WORK INSTRUCTION
Print, in exact form, the lines below from the one containing "Μπωλ Γυάλινα, INOX, Πορσελάνης, Μελαμίνης, Πλαστικά" through the one containing "EN (250, 2504)", and omit all others.

Data extracted from a collection
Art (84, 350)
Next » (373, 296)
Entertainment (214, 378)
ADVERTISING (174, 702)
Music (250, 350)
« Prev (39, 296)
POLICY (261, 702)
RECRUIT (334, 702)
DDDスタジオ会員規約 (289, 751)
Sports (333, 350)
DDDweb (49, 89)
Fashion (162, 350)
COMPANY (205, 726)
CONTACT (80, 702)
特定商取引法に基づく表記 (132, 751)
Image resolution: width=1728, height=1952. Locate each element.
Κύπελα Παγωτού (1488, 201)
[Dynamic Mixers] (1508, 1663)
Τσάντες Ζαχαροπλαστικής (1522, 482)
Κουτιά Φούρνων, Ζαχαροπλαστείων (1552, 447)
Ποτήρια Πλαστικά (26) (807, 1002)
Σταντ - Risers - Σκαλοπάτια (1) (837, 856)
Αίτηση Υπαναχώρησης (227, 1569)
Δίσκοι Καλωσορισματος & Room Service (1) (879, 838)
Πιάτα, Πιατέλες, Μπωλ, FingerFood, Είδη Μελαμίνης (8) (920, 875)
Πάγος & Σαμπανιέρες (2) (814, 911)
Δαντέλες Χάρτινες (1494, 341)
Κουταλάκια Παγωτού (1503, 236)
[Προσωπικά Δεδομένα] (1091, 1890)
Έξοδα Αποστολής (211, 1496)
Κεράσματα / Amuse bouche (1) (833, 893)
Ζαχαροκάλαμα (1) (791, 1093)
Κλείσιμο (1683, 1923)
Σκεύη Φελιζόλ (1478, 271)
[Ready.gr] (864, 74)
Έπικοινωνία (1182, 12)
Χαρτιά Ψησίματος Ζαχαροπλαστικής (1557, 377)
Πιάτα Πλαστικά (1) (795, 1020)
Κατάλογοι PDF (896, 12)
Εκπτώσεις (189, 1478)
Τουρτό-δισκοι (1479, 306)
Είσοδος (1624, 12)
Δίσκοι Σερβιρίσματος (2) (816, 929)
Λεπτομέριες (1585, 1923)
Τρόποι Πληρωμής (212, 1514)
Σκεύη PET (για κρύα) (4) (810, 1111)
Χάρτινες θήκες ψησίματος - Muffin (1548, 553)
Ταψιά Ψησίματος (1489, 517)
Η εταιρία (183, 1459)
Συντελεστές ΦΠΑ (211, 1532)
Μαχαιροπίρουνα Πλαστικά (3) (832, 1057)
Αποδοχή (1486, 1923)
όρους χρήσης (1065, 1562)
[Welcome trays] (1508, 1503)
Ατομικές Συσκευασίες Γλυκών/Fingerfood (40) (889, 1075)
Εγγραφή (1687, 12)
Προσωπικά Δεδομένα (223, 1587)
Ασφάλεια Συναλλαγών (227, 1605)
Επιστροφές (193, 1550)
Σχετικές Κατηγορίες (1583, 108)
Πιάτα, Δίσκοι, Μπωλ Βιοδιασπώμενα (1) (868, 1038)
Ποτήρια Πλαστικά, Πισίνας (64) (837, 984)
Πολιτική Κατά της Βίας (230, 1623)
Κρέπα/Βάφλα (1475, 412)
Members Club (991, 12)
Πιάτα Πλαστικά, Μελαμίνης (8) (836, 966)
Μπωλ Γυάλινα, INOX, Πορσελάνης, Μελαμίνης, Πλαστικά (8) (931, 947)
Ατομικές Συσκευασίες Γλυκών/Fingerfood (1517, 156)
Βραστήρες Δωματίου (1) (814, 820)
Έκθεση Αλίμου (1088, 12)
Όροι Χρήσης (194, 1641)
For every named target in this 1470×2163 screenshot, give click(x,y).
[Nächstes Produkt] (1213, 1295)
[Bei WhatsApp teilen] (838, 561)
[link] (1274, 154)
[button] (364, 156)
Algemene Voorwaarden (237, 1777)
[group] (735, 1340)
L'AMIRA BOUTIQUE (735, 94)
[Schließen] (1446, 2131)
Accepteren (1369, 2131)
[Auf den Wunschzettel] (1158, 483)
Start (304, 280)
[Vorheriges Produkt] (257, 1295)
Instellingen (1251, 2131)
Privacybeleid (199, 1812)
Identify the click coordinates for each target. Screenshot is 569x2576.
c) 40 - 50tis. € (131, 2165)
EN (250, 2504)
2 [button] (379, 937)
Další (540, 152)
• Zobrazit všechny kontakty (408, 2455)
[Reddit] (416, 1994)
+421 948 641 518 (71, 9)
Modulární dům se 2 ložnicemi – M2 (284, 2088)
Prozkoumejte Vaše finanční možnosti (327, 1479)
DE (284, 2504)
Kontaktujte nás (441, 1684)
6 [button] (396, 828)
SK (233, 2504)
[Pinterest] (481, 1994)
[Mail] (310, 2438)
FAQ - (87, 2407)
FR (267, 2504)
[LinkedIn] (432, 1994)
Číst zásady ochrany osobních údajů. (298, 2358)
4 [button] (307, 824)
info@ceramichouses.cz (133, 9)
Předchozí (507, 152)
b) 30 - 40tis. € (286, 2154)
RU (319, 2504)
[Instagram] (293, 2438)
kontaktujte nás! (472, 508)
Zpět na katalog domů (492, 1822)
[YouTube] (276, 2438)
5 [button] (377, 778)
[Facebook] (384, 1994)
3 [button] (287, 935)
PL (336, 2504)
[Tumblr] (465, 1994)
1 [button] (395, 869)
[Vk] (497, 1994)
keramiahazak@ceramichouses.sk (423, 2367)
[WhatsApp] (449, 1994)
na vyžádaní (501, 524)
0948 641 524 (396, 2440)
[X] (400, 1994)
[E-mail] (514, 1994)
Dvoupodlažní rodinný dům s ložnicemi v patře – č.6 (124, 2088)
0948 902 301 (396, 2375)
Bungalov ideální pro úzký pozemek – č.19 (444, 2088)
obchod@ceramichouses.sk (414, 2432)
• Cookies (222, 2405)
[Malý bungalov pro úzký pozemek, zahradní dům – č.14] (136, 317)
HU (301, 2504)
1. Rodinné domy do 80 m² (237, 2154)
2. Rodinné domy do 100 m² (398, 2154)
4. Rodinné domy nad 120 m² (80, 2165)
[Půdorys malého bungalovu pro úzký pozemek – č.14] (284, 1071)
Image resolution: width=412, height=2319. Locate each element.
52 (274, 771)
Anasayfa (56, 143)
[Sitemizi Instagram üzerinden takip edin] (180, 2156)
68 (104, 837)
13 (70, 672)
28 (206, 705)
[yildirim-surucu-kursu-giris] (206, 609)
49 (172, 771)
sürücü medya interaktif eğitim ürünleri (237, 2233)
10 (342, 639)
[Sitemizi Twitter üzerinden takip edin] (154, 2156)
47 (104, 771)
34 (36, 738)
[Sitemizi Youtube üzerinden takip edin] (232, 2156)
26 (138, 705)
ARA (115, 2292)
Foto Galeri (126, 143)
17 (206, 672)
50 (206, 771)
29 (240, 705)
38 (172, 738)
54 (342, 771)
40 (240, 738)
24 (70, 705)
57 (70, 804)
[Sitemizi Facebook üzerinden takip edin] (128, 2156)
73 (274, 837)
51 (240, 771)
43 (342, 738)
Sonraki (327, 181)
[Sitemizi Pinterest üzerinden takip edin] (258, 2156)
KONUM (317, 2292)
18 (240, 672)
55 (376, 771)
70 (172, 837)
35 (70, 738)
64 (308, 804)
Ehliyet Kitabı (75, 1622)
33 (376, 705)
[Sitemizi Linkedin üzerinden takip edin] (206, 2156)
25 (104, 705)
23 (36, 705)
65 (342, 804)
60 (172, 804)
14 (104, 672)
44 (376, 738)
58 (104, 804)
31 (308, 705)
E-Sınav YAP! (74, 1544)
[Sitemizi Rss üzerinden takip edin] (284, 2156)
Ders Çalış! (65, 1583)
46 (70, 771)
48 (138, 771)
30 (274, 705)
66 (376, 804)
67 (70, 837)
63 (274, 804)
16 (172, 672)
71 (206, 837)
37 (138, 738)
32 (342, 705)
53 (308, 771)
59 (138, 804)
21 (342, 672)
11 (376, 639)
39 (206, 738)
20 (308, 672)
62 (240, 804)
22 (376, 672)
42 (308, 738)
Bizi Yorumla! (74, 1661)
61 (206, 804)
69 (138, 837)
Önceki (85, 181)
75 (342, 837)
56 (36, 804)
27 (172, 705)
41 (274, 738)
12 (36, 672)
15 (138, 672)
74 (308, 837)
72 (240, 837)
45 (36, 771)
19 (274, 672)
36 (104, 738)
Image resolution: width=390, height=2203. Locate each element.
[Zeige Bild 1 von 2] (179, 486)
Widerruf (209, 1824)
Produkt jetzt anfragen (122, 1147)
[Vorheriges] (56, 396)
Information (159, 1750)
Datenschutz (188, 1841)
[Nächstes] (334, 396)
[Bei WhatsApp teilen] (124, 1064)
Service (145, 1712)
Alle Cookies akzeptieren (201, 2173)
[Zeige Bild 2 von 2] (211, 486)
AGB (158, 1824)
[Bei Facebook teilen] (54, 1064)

WRITTEN REPLY
Μπωλ Γυάλινα, INOX, Πορσελάνης, Μελαμίνης, Πλαστικά (8) (931, 947)
Ατομικές Συσκευασίες Γλυκών/Fingerfood (1517, 156)
Βραστήρες Δωματίου (1) (814, 820)
Έκθεση Αλίμου (1088, 12)
Όροι Χρήσης (194, 1641)
For every named target in this 1470×2163 screenshot, give click(x,y).
[Nächstes Produkt] (1213, 1295)
[Bei WhatsApp teilen] (838, 561)
[link] (1274, 154)
[button] (364, 156)
Algemene Voorwaarden (237, 1777)
[group] (735, 1340)
L'AMIRA BOUTIQUE (735, 94)
[Schließen] (1446, 2131)
Accepteren (1369, 2131)
[Auf den Wunschzettel] (1158, 483)
Start (304, 280)
[Vorheriges Produkt] (257, 1295)
Instellingen (1251, 2131)
Privacybeleid (199, 1812)
Identify the click coordinates for each target. Screenshot is 569x2576.
c) 40 - 50tis. € (131, 2165)
EN (250, 2504)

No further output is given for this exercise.